Kermit Roosevelt on incitement of insurrection and the 14th Amendment

The article of impeachment against President Trump introduced in and passed on Wednesday, Jan. 13, by a majority of the House of Representatives was based on Section 3 of the 14th Amendment, which charged him with “incitement of insurrection” over the violence at the U.S. Capitol. Constitutional law expert Kermit Roosevelt explains this little-known provision of the Constitution.

Kermit Roosevelt
Constitutional law professor Kermit Roosevelt. (Image: Penn Law)

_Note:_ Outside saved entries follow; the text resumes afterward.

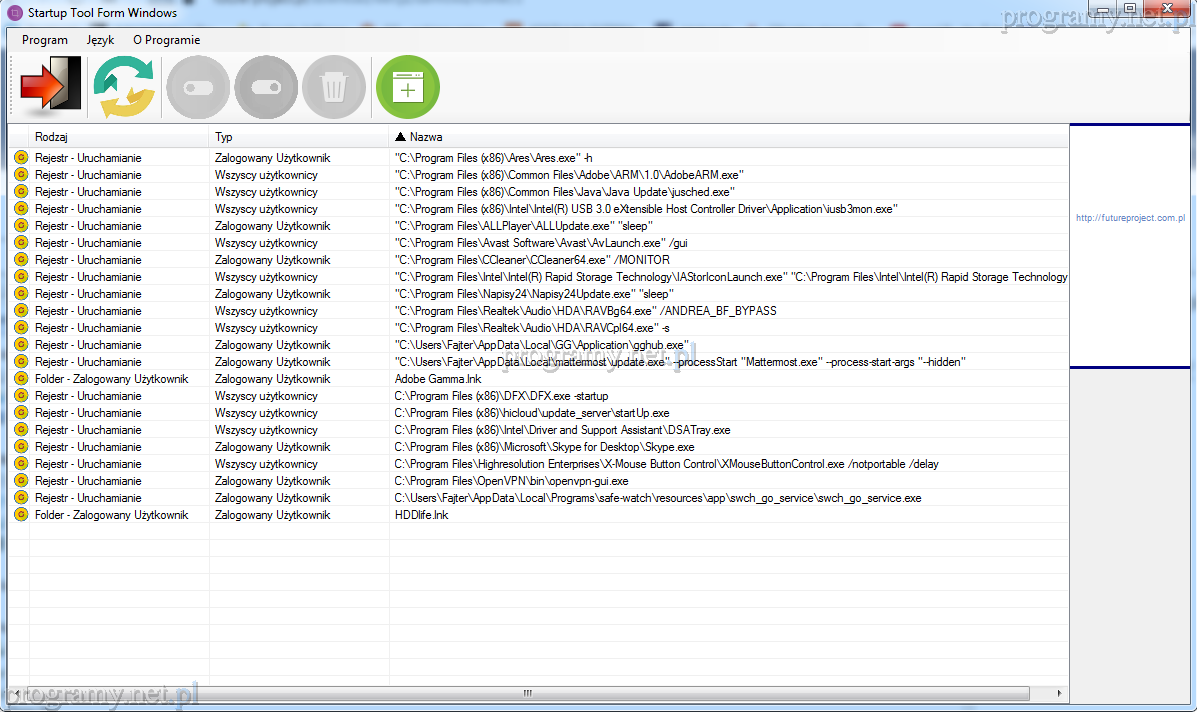
Task: Open the Język language menu
Action: click(100, 40)
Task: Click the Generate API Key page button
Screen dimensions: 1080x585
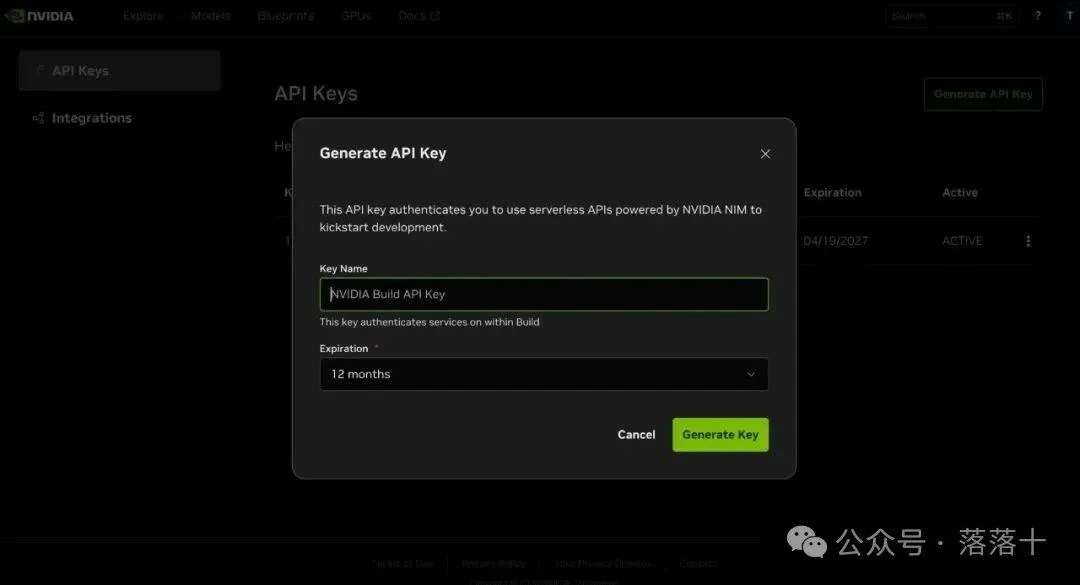Action: [x=983, y=94]
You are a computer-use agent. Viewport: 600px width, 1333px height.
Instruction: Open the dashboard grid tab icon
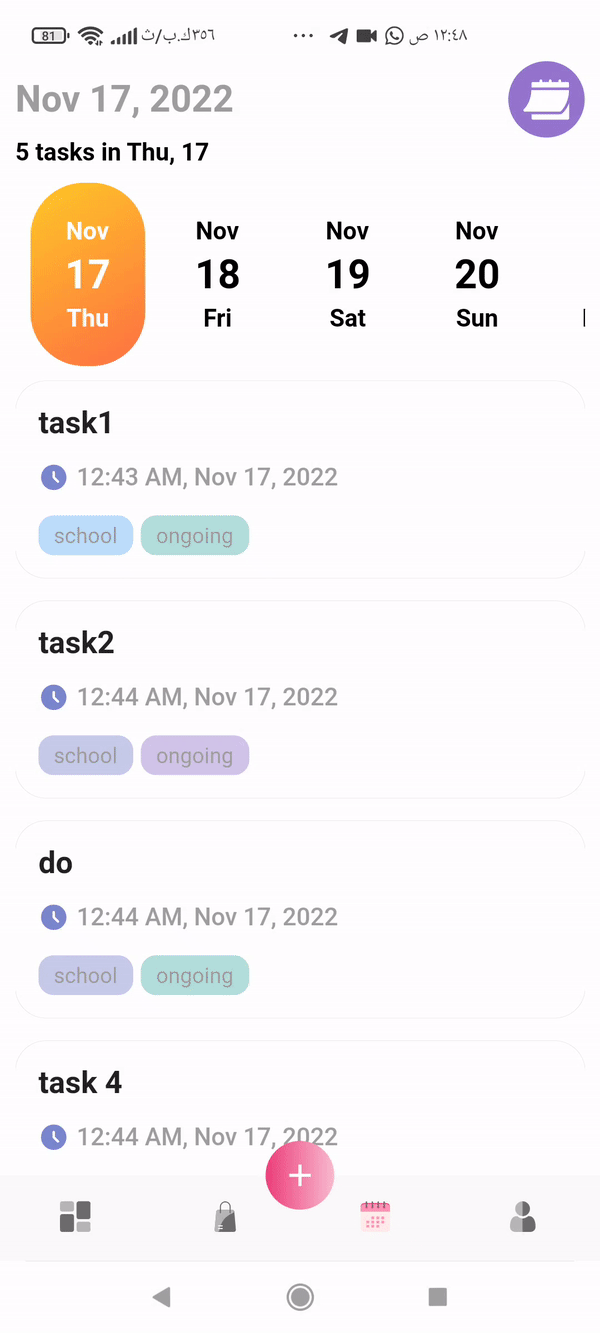pyautogui.click(x=75, y=1217)
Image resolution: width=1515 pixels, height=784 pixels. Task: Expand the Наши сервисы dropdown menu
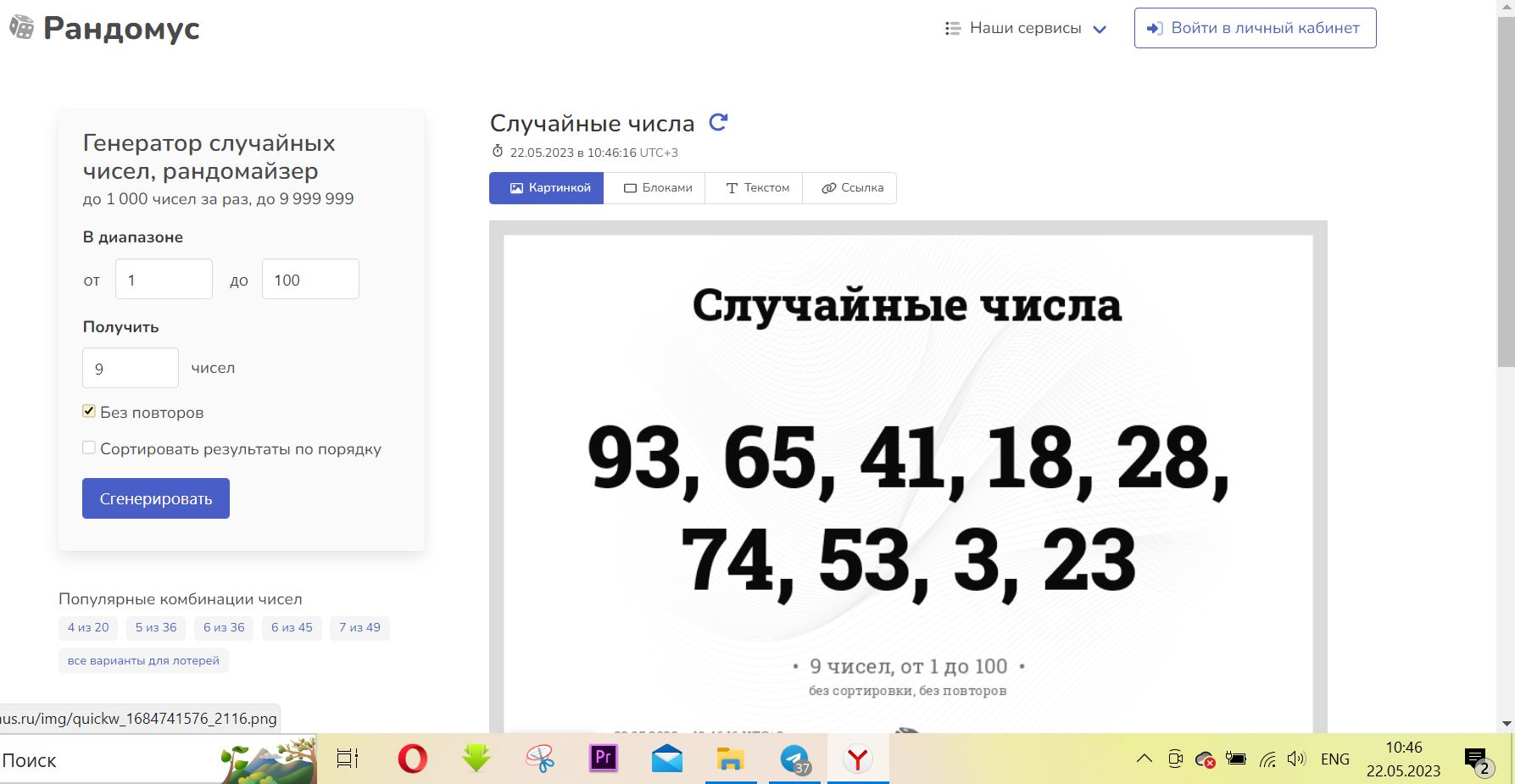(1026, 28)
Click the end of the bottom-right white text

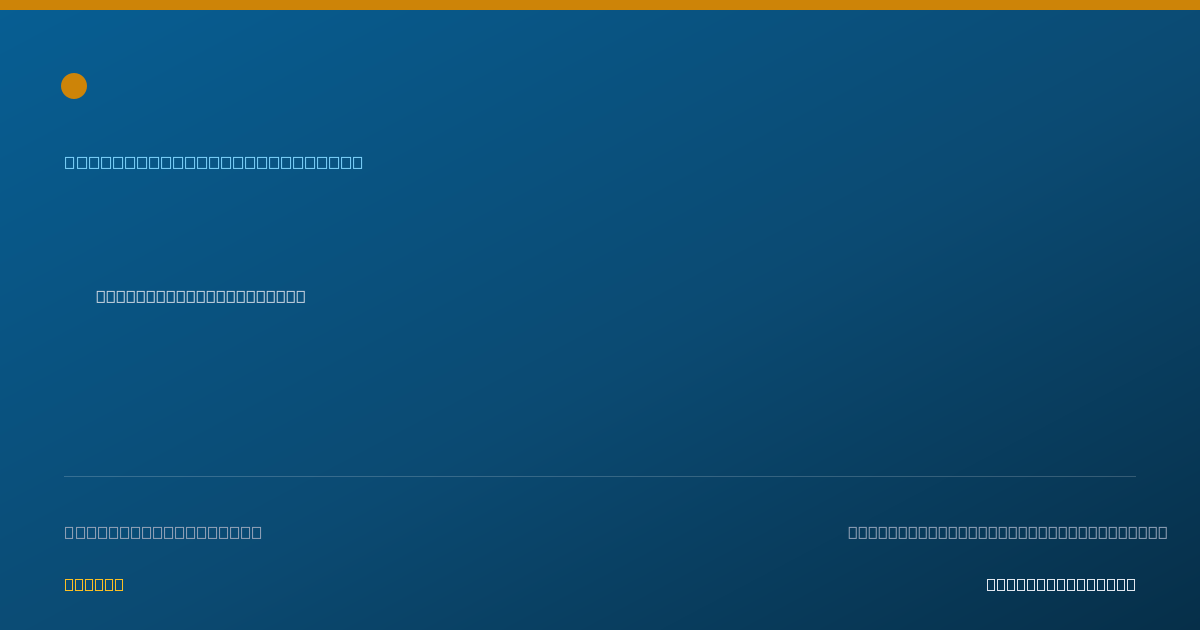click(1131, 584)
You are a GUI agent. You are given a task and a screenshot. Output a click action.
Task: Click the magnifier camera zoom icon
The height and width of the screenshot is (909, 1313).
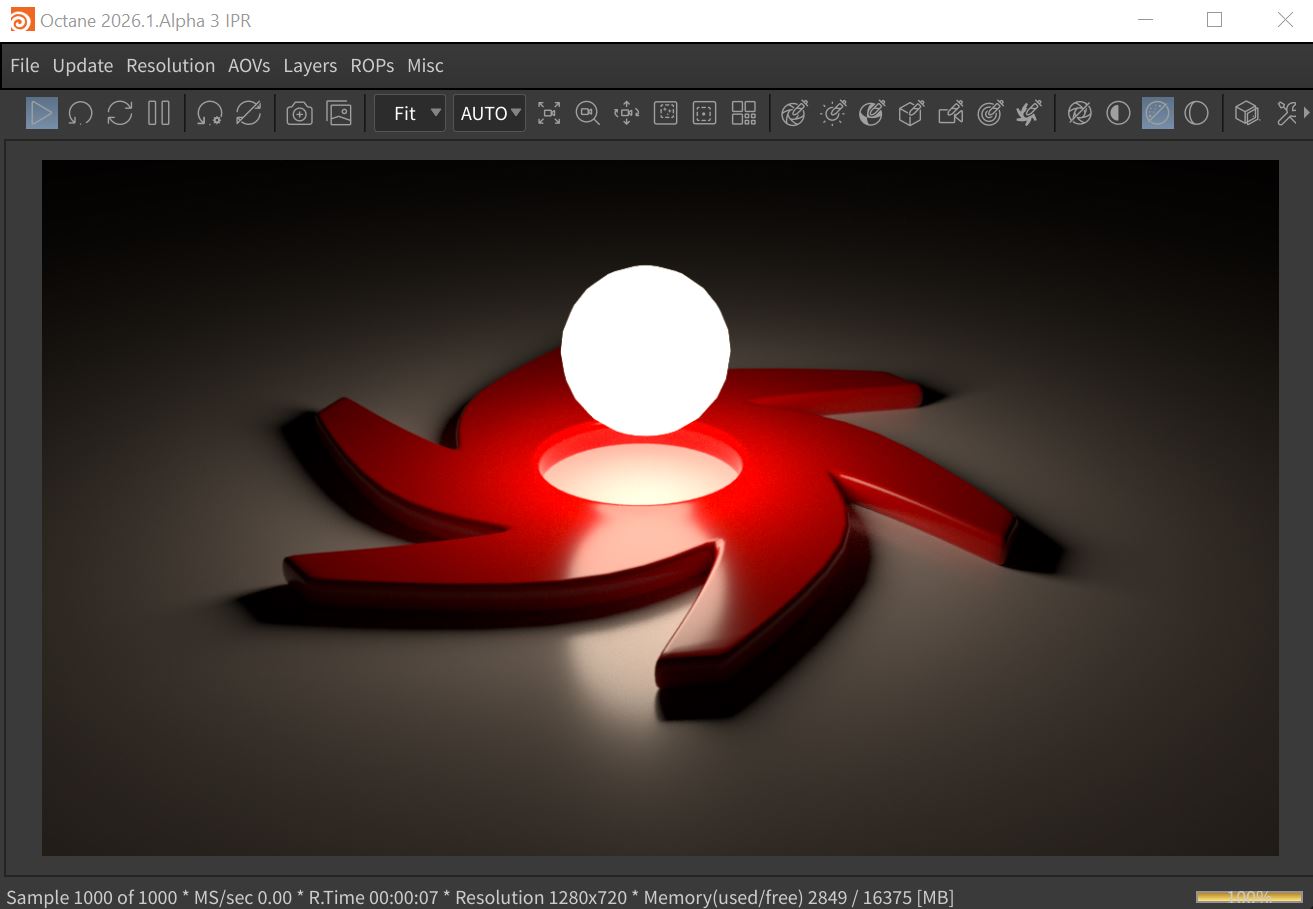(x=587, y=113)
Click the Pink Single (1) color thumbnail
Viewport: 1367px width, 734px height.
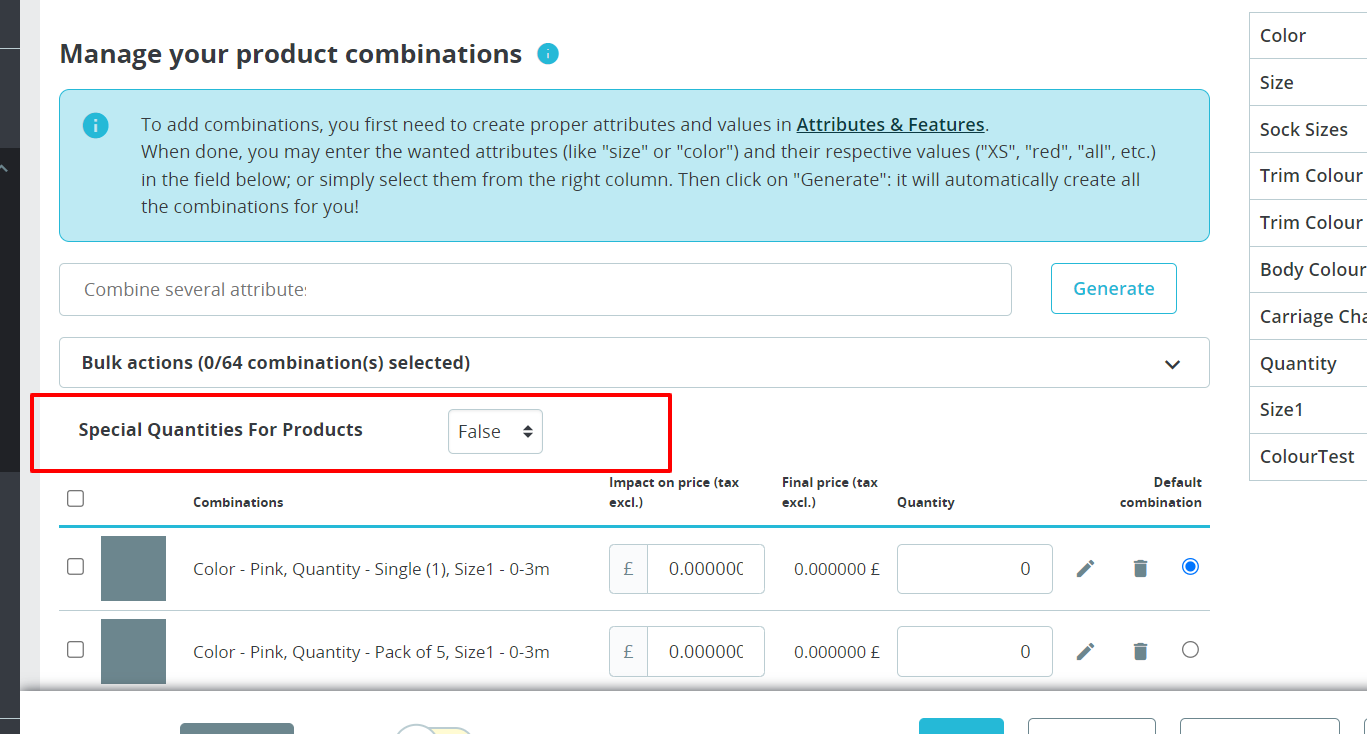coord(133,569)
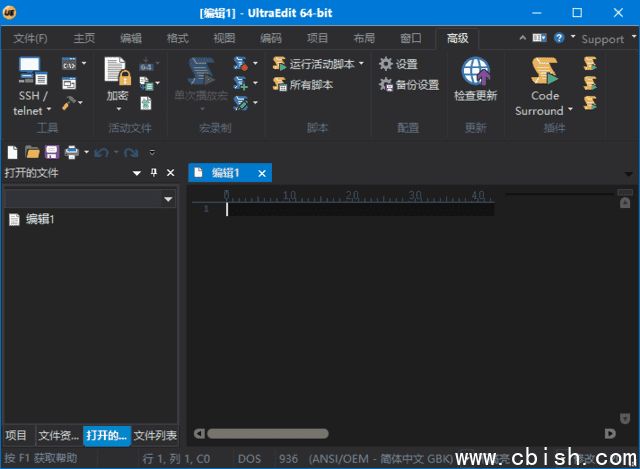Click the open folder icon in quick toolbar

32,152
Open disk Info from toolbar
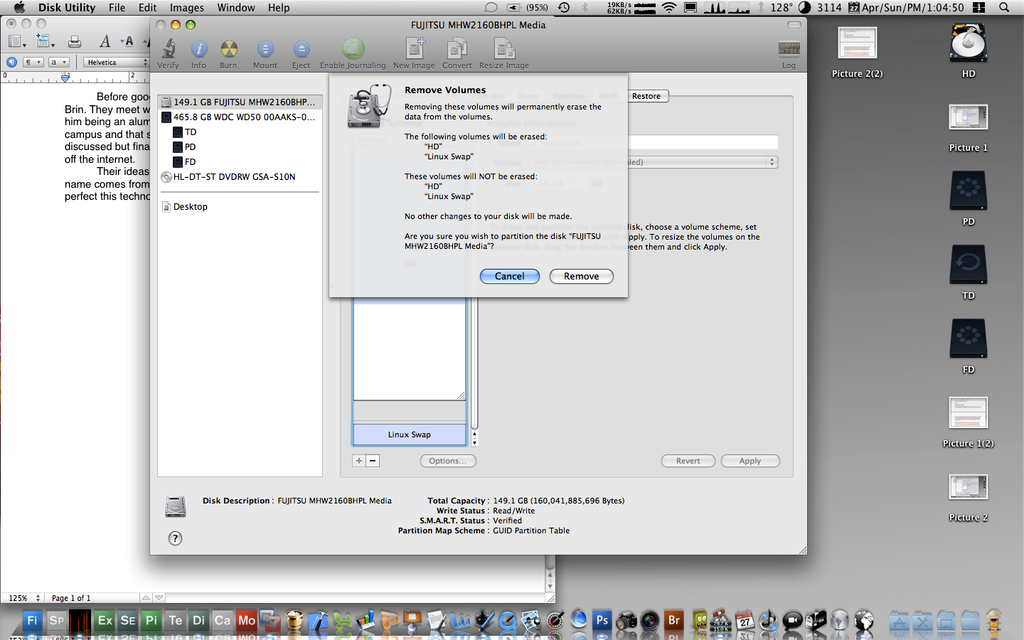Viewport: 1024px width, 640px height. coord(199,49)
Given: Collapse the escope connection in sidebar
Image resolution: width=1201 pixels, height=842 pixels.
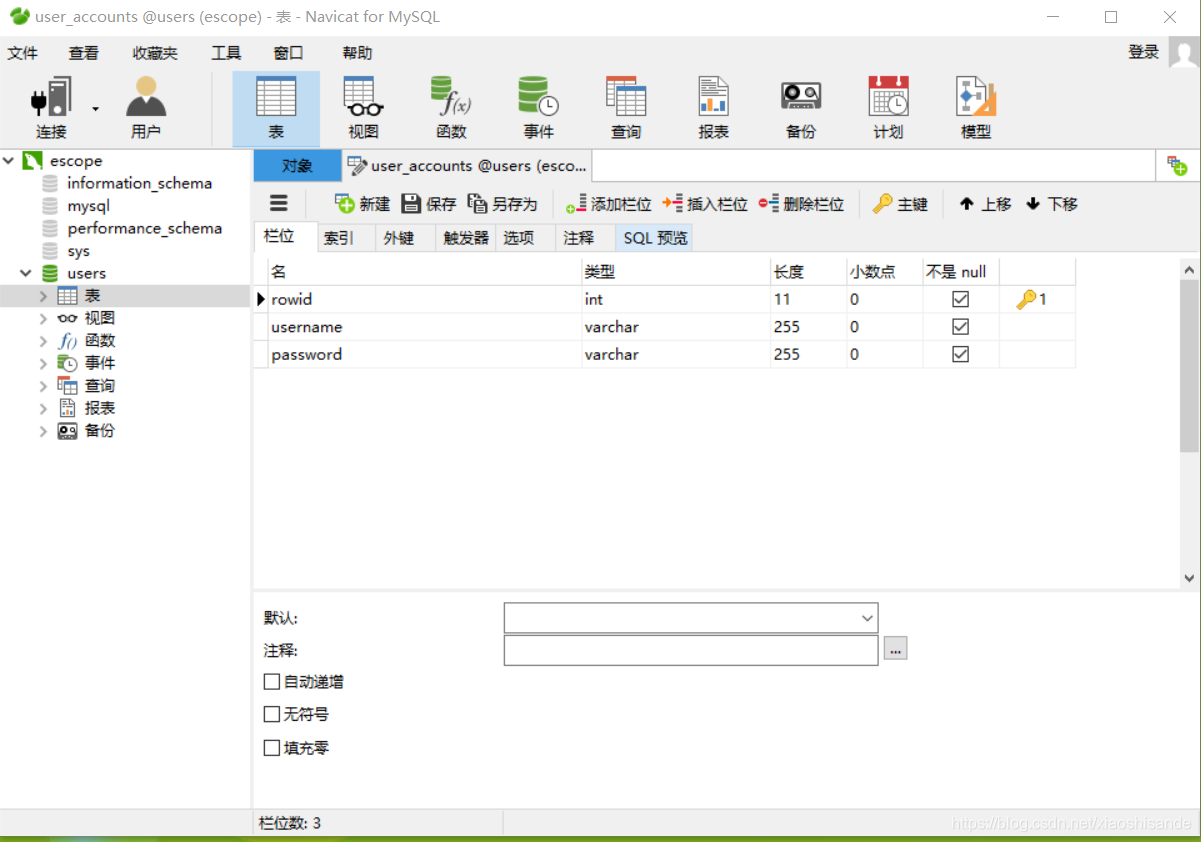Looking at the screenshot, I should [8, 160].
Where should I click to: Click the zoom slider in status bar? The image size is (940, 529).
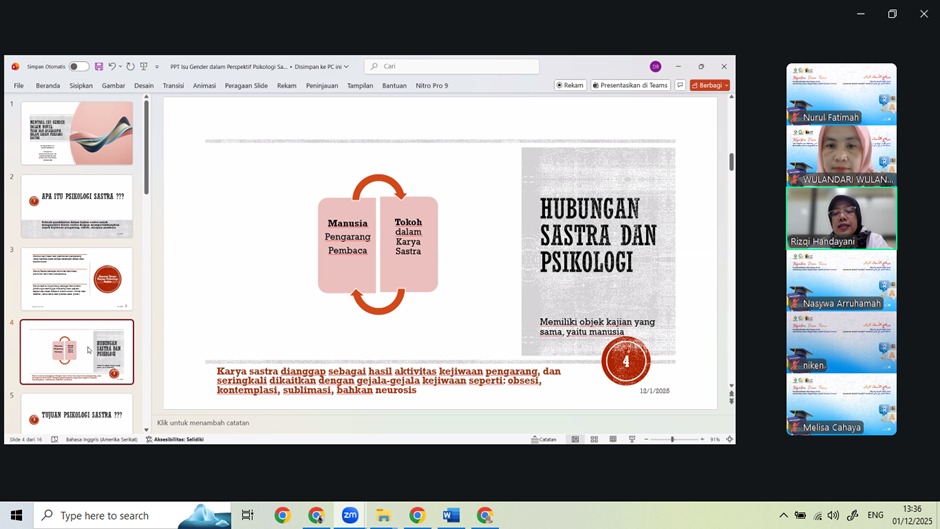click(x=672, y=440)
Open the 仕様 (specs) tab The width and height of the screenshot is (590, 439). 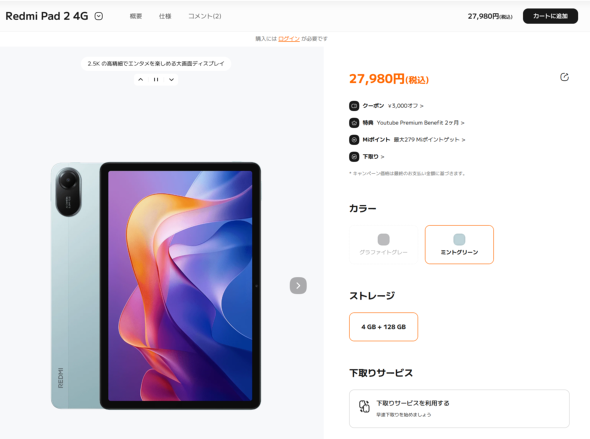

“Section 3 of the 14th Amendment comes from a specific historical context and was addressed to a specific problem. In that context, it was quite clear how it worked. Application to the President today is far less clear,” Roosevelt explains. “Section 3 … provides that anyone who took the oath to support the Constitution described in Article VI (hence any state or federal official) and then engaged in insurrection was barred. It meant that when ex-confederates presented their credentials, the House or Senate could refuse to seat them, as indeed they did. Its application beyond Congress is less clear, but it has been invoked there.”

Whether Section 3 applies to the current president, Roosevelt says “The presidency is presumably covered by it, as an ‘office … under the United States,’ so if Trump engaged in insurrection, he is ineligible to be President. Who decides whether he has done that? How do they decide? What are the consequences for his acts between January 6 and whenever the determination is made? The Constitution does not answer those questions.”

However, he adds, “I don’t think the Constitution has any provision designed to address the current situation, but impeachment probably comes closest.”